The internet’s wildly distorted takeaway became: "Apple doesn't cheat, therefore Apple is god-tier. Chinese Android brands cheat, therefore they belong in the trash."
Here are the crucial facts the internet intentionally ignored:
While the iPhone Pro Max performed admirably, the base models and standard Pro models suffered from terrible thermal throttling due to their smaller chassis. The internet glossed over the fact that you have to buy Apple's most expensive, massive phone to get that sustained performance.
And the cheat wasn't even that bad. Yes, Chinese OEMs "special-tuned" media units to score a 100/100 in benchmarks and for gaming. But the retail, off-the-shelf versions of those same phones still scored a solid 85 or 90. Yet, outraged twitter users still say that they are trash, and gave them a 0/10 and declared them entirely unusable.
Geekerwan also advised consumers that because the generational leaps are getting smaller, buying last year's flagship Snapdragon devices is the smartest financial move for mobile gamers. A 8 Elite phone is like half of the price of the latest flagship while delivering 95% of the performance.
And the outrage also drove some people to say : "Because Chinese brands throttle, I'm only buying Samsung or Google Pixels, since those don't cheat!" Well, if you followed my rants, you would already know that Samsung's game tuning is very questionable, and Tensor is just a meme for gaming.
Part 4: The Fallout
Ultimately, the actual nuance of the data was completely abandoned. The original deep-dive video was pulled down, Geekerwan was forced into silence on the matter, and the internet moved on to its next outrage.
This controversy hurt everyone: the manufacturers who felt pressured to game the system, the content creators who tried to explain the engineering reality, and the consumers who are now more misinformed than ever.
Who is to blame for this mess? Is it the brands for misleading marketing? The reviewers for playing into the benchmark wars? Or an algorithm-driven internet that refuses to understand nuance?
Perhaps there is no single villain. We are all just chasing numbers for the fun of it, watching the crickets fight until the arena catches fire.

Aim.
Answer these from the post on the phone benchmark controversy:
(a) What benchmark scores did the retail, off-the-shelf versions of the Chinese phones still reach?
(b) What purchase did Geekerwan call the smartest financial move for mobile gamers?
(c) What happened to the original deep-dive video?

Collected data.
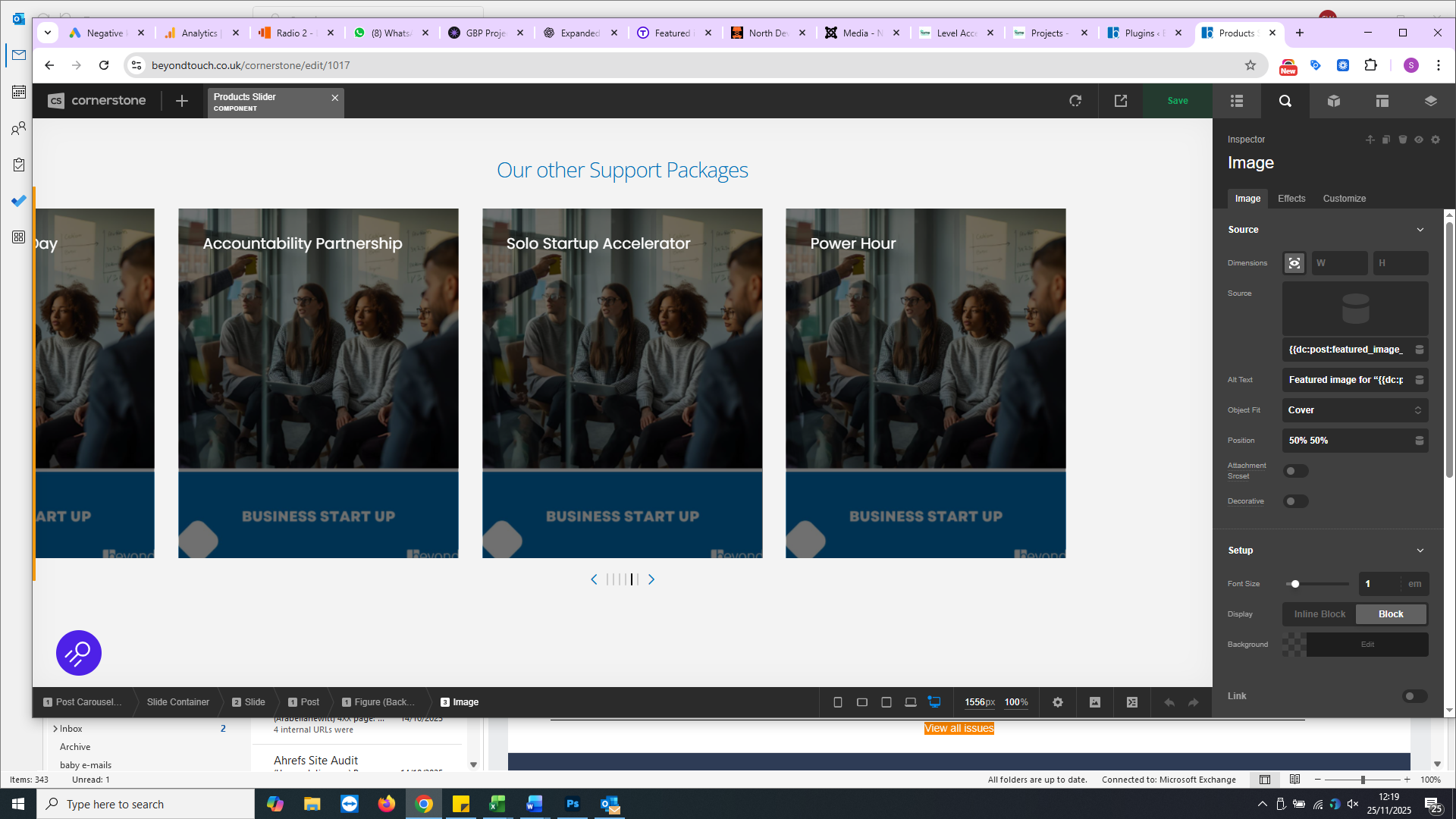Enable the Decorative toggle
This screenshot has height=819, width=1456.
(x=1295, y=501)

Answer to the task.
(a) They still scored a solid 85 or 90.
(b) Buying last year's flagship Snapdragon devices.
(c) It was pulled down.